I wait for him to crawl away and then peek out myself. Legs, shards, water, clumps of foam. A couple of people are trying to tidy up, while the rest just prance around ogling the scenery. Hounds, Rats, even the girls. Must have forgotten that we’re in a state of war. The surviving part of the windowpane seems to be frosted over. The slightest touch, and it’ll come tumbling down too. There’s a gaping hole in the middle. Resembling a starfish. I stare at it, and then feel myself being lifted up by Black. He picks me up and carries me away, briskly striding through the throng of people and shoving those who don’t step aside. It’s good to be purposefully carried. You can just relax and go with the flow. At the Coffeepot entrance, a gaggle of gawkers serenades us with whistles and murmurs.

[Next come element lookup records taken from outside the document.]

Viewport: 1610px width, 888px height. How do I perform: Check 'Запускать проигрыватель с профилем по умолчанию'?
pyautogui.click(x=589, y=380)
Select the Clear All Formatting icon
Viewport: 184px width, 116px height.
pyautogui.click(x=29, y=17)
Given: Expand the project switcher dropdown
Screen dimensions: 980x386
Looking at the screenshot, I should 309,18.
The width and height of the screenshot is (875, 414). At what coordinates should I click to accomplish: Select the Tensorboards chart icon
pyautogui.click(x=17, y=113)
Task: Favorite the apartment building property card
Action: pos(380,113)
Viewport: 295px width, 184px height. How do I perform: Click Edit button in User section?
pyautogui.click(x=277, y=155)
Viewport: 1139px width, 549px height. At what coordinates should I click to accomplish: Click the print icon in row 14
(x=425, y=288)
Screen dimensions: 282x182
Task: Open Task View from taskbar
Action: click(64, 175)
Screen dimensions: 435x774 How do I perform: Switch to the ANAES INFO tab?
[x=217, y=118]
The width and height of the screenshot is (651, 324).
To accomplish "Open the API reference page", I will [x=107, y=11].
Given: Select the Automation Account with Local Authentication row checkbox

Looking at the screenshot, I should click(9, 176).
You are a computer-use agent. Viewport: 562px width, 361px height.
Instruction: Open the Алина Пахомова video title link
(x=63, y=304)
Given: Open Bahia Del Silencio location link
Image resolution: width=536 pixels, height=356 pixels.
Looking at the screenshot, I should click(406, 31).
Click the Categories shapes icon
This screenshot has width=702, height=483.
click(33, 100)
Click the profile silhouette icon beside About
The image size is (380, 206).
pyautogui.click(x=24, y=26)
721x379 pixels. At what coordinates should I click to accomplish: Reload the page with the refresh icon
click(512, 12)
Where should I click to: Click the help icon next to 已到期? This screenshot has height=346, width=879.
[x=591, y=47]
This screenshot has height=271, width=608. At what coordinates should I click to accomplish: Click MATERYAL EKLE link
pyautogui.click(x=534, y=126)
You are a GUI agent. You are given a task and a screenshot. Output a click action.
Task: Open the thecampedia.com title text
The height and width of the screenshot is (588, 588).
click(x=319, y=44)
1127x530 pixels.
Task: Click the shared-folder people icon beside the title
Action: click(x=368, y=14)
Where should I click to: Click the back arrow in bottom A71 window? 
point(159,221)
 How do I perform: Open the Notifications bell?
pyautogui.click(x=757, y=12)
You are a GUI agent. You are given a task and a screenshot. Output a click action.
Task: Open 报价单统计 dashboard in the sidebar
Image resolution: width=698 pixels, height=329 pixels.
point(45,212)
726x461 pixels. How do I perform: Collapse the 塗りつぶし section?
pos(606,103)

“Don’t cry,” Black keeps repeating to me.
“I’m trying.”
There’s no viscous luminescence anymore. The world is back to its regular shape, the sounds carry clearly and loudly, but something did change. Here and there the windows creak and slap, and the wind strolls down the hallways. The door to our room snaps to behind us with such force that even Black startles and my teeth clank.
The room is taken over by the pre-storm dusk and, when seen from the lofty height of Hound Daddy, looks surprisingly small. Sphinx, Blind, and Mermaid sit in a neat row, backs against the wardrobe. The dusty whirlwind rattles the windows and throws flying debris at them.
Black lowers me to the floor. I crawl over to our guys, trying and discarding on the way successive faces that may be relevant to the situation. The problem is, I don’t quite understand the situation. Was today the day we’ve been orphaned forevermore? Have we just lost the last of the dragons that don’t exist in nature? Does the glum expression on the faces of those assembled here imply silent mourning, and if so, should I kick the boisterousness up a bit to shake them out of that?
Blind shuffles aside, freeing some space between Sphinx and himself. Big enough to fit a rabbit. Miraculously, I manage to squeeze in, and immediately decide to abandon the boisterousness. I’ve already been plenty boisterous today. Let it be calm here now, and let the wind howl and tear up the Outsides. I’m tired, and my head hurts.
Black crouches down by the door. There’s something long, wrapped in a towel, on Sphinx’s knees, and it stinks of burned plastic. I peek under the towel, but even before I do I already know that it must be the rakes in there. And it is indeed them. Unattached, with fingers melted off, flashing the nakedness of the steel frame. Ugly. Very ugly.
“Leave it,” Sphinx says. “It’s trash now, nothing more.”
I lower the corner of the towel back. It’s an unpleasant feeling—touching something that’s died so recently.
“Did it hurt?” I ask, feeling stupid.
“Like you wouldn’t believe.”
“What about Alexander?”
“Alexander is upstairs. Sleeping.”
The words come fast and clipped, and I understand that I shouldn’t be asking for clarification. Upstairs means on Humpback’s bunk, and why exactly he’s there and in what condition—insignificant details I’m not going to delve into. The important thing is he hasn’t flown away completely. I close my eyes and go limp, squeezed between the rib cages of Sphinx and Blind, trying to convince myself that sleeping in this fashion, like a piece of cheese between two graters, is exactly what I’ve always wanted. I don’t exactly fall asleep, of course, but crash into some kind of slumber. I have enough thoughts that need thinking, and the thinking of them is best done in this semiconscious state. So I think them.
With gold-braided rope, I have encircled the space that’s taken up by the collection. It looks like a small stage. The photographs of the Crossroads in the ancient times serve as a backdrop. In the gap between them I have this large white-and-blue plate, shining like the Moon. I’m not sure it was the right place to put it, but the arrangement holds a special attraction for me, combining as it were the Moon and the House, two of my favoritest natural phenomena.